Toxic disini yang saya dapat dari beberapa sumber merupakan plesetan dari kata Talk Shit. Menurut Jurnal Linda Apriliya Sugiono tidak ada penjelesan secara baku mengenai toxic, namun secara umum toxic adalah perilaku yang dapat merusak kenyamanan orang lain secara disengaja. Dalam pengertian toxic berbeda-beda, toxic berasal dari bahasa inggris berarti racun. Kalau didalam game kata toxic lebih ditujukan kepada gamer yang bertindak toxic yang merusak permainan didalam game tersebut. 
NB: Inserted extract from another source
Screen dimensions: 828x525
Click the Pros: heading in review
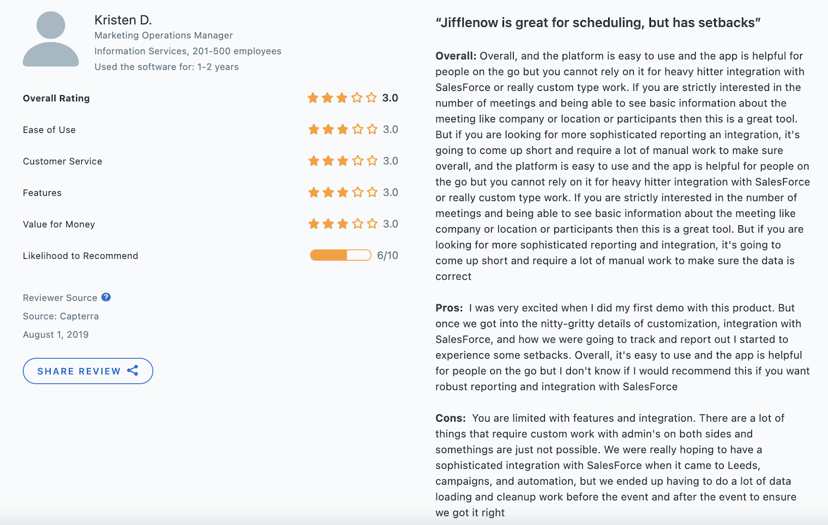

Perilaku toxic didalam game memang banyak dari Feeder, tukang ngasih kill gratis, AFK (away from keyboard), tidak paham role hero maupun meta dan yang paling membahayakan adalah gamer-gamer yang berkata kotor alias gamer toxic. Tidak dipungkiri juga saya pernah menjadi player toxic dan pernah mengalami perlakuan toxic juga dari player yang lain. Karena di dunia game yang online multiplayer orang cenderung akan lebih mudah emosi dibanding orang bermain game offline. Karena menyangut masalah rank atau winrate hero yang mana kalau ada gamer yang berulah bisa rusak pencapaian gamer tersebut.

Okelah kalau untuk orang yang sudah dewasa mungkin bisa untuk mengatur emosi atau paling tidak tidak tau lah bahasa-bahasa seperti bod*h, gob**k itu bukan sembarang kata yang dapat diucapkan. Lah kalau ada anak-anak baru belajar game tersebut lalu main dan melakukan tindakan yang merugikan tim dikarenakan ketidaktauannya. Bisa-bisa anak tersebut ada 2 kemungkinan yang akan terjadi. Pertama anak akan menangis karena mendapat umpatan dan yang kedua malah bisa jadi anak tersebut akan mendapat kosakata baru yang belum mereka mengerti. Kemudian keluarlah kata itu ketika misal kumpul dengan orang tua maupun sedang bertamu. 

Walaupun pasti pendapat ini bukan mutlak untuk semua orang. Namun yang jelas saya bisa berpendapat seperti karena mengalami dan melihat perubahan ketika bermain game dengan ponakan. Ketika masih sekolah dasar dan ketika dia masuk sekolah menengah pertama. Dulu kalau kami sedang bermain lalu ada player yang chat in game kata-kata yang kotor. Ponakan saya aka selalu bilang, "Om itu heromu dipanggil sama orang" tapi beberapa bulan ini sejak ponakan saya sudah masuk sekolah menengah pertama sering sekali dia menginap karena ketika disini bisa main game sampai malam dan sering lah terdengar kata-kata toxic. Padahal dulu dia itu tidak banyak tanya kalau ketemu gamer toxic

Bagi saya tidak masalah mau anak-anak main game, toh banyak gamer juga yang masih di umur belia sukses menjadi proplayer dan punya penghasilan besar. Tapi bagi anak yang baru mau main atau ada anak yang cuman ikut-ikutan temannya main game lalu ketemu gamer toxic. Siap-siaplah mereka akan menirukan dan disini orang tua juga harus memiliki peran untuk mengetahui lingkungan game anaknya itu seperti apa. Supaya tidak kagetan nanti ketika anaknya punya kosakata baru dapat langsung tau salah satu sumbernya dari mana.